М.Б.: Я задумывался над этим: Британия была единственной империей, которая создавалась не при помощи огня и меча, а используя методы торговли и управления. Вся Индия управлялась 10 тысячами британцев, сюда включались и войска, и чиновники… десять тысяч человек держали эту страну не страхом, но умением…
В.Я., М.Б.: Что вы думаете о новом самоощущении людей в Европе? Ощущают ли и будут ли ощущать себя они все больше небританцами. Не шотландцами, не баварцами, а европейцами?
Б.М.: Никогда этого не произойдет, надеюсь. Я думаю, что в Европе никогда не будет ВОЗМОЖНОСТИ УТВЕРДИТЕЛЬНО ОТВЕТИТЬ НА ВОПРОС Генри Киссинджера: “Европа? Что это? Кому там можно позвонить?” Европа тем и отличается от Америки, что единоличного начальника, президента Европы, я надеюсь, никогда не будет.
Мы можем выпивать и общаться с нашими друзьями в Европе, но не ложиться с ними в постель.
Европейская интеграция – это совсем не отказ от идентичности, патриотизма, национальной культуры, истории, гордости за цвета своего флага.
В.Я.: Не все понимают так. Многие чиновники Евросоюза, евроэнтузиасты видят единую Европу как упрощение, унификацию. Было много разных денежных систем – теперь одна – ЕВРО. Было много законодательств – будет одно, европейское. Вместо десятков визовых систем одна – Шенгенская. И считают, что именно упрощение повышает надежность, а сложность функционирования Евросоюза есть его недостаток, от которого следует избавляться.
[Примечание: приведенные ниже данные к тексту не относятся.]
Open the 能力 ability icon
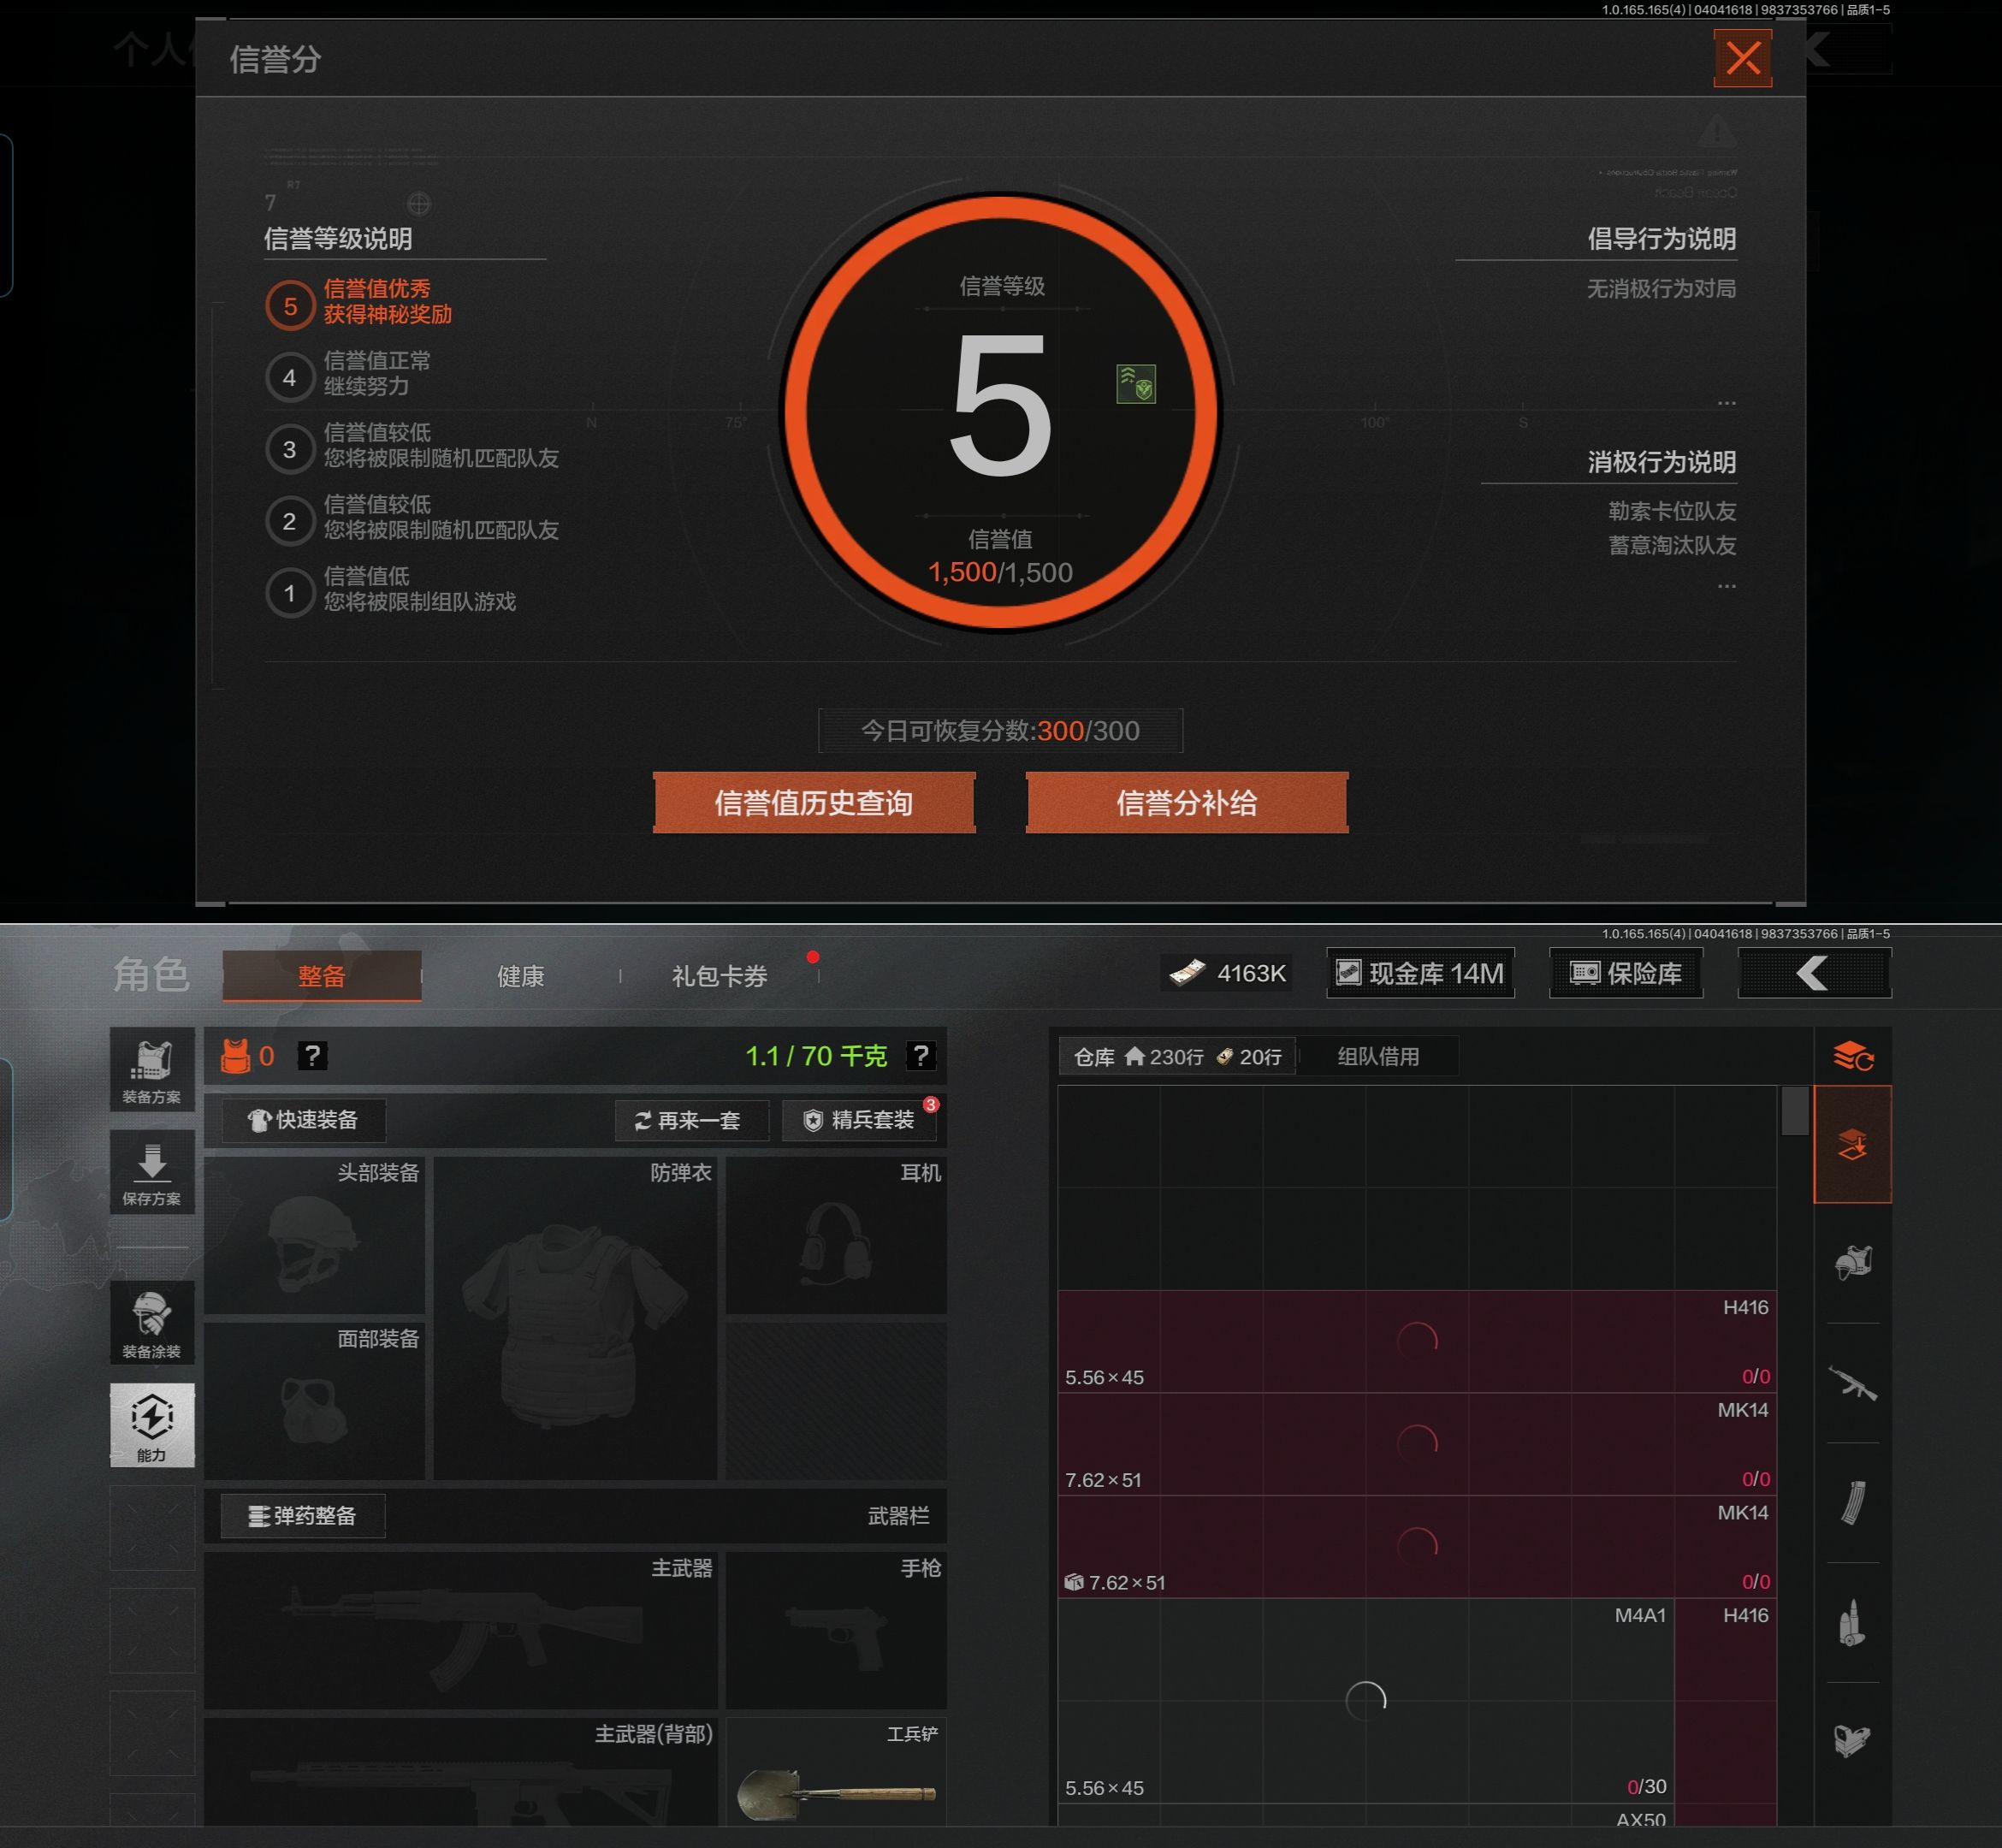2002x1848 pixels. coord(152,1425)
Б.М.: Думаю, что тайна и смысл Европы именно в том, что она, как лоскутное одеяло, цветущий луг, состоит из множества РАЗНЫХ цветов. Смысл Европы в многообразии.
Ее невозможно превратить в монокультуру, в империю, в нацию… Это все уже было – это мы проехали. Если рассматривать Европейское сообщество как модель сосуществования, то, я думаю, чем больше элементов включено в эту модель, тем она надежнее.